On Sunday morning, all the teams presented their ideas, after which Lynchburg was announced as the winner.
“The Lynchburg team showed that they had really listened to their family caregiver when they formulated their idea for the tech-based tool,” Johnson said. “Their app is going to be helpful for caregivers, making sure they take care of themselves.”
The judges also liked the app’s potential as an easy-to-use, off-the-shelf solution. “It was very comprehensive, and they had done the work to make it a product that could be very close to going to market already,” Johnson said.
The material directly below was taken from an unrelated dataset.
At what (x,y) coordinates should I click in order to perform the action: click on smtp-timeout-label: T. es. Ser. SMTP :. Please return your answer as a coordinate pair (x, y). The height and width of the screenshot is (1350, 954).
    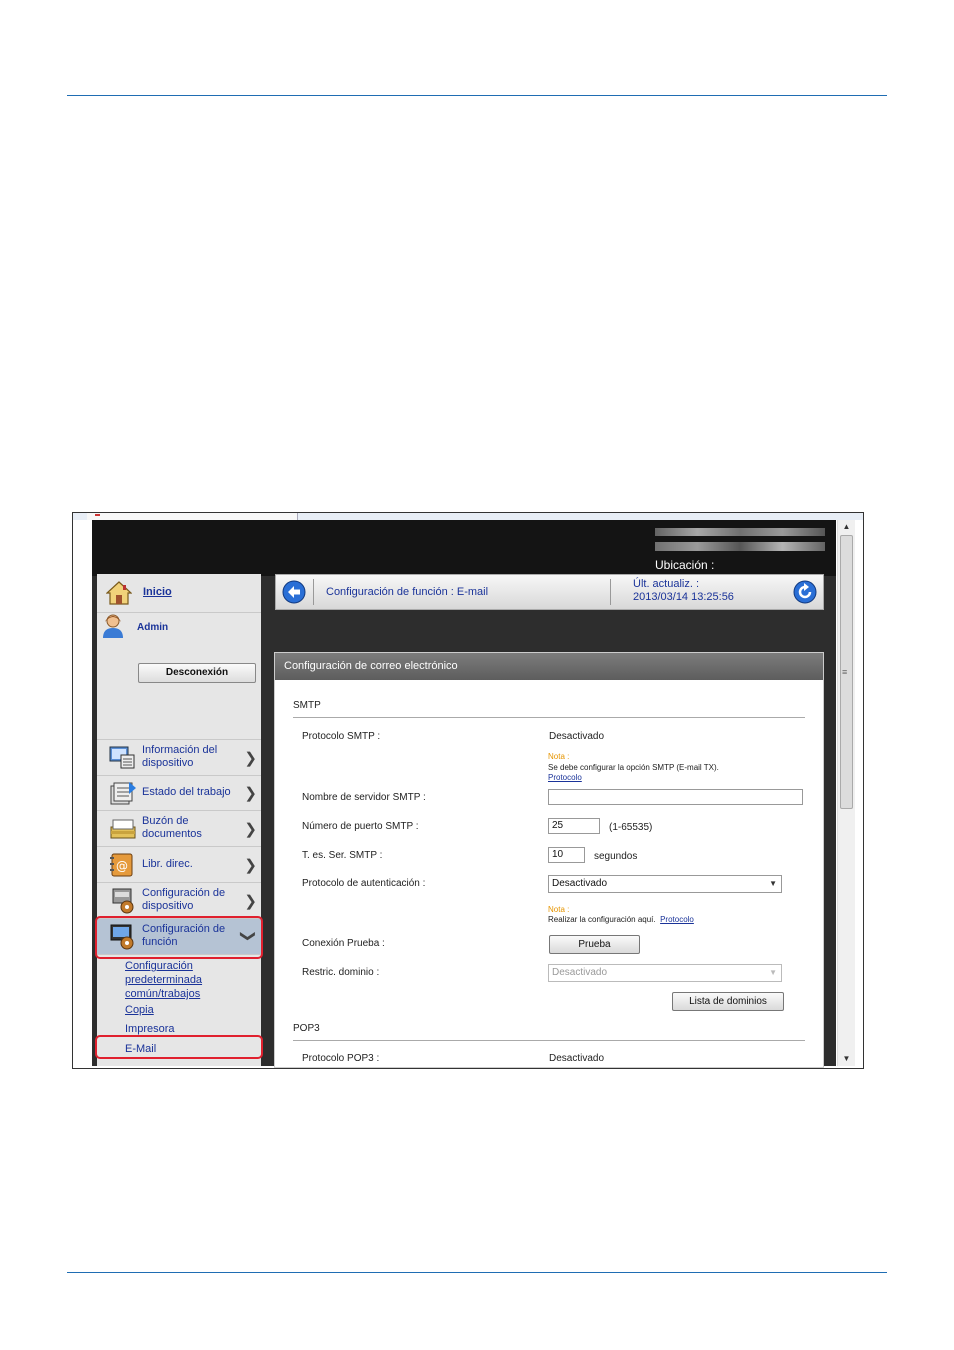
    Looking at the image, I should click on (342, 856).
The team won a $5,000 cash award that had been announced before the competition. However, the sponsors threw in two bonuses: another $5,000 the team can use as seed money to develop and deploy the app, 10 hours of legal consultation related to the app, donated by the Richmond law firm LeClair Ryan, and an invitation to UnitedHealthcare’s Innovation Center in Washington, D.C., where the team members can meet with leaders in health care innovation.
“It felt amazing to win,” Moore said. “Words cannot describe how it felt. The most rewarding feeling was that we got to help a caregiver, and hopefully we will help many caregivers in the future.”
In addition to Moore, University of Lynchburg team members included Sidney Michaux ’19, Kelsey Kaiser ’20, Karel Bemis, Jacob Sharp ’19, and Antonia Charles ’14, ’18 MEd, ’18 EdD.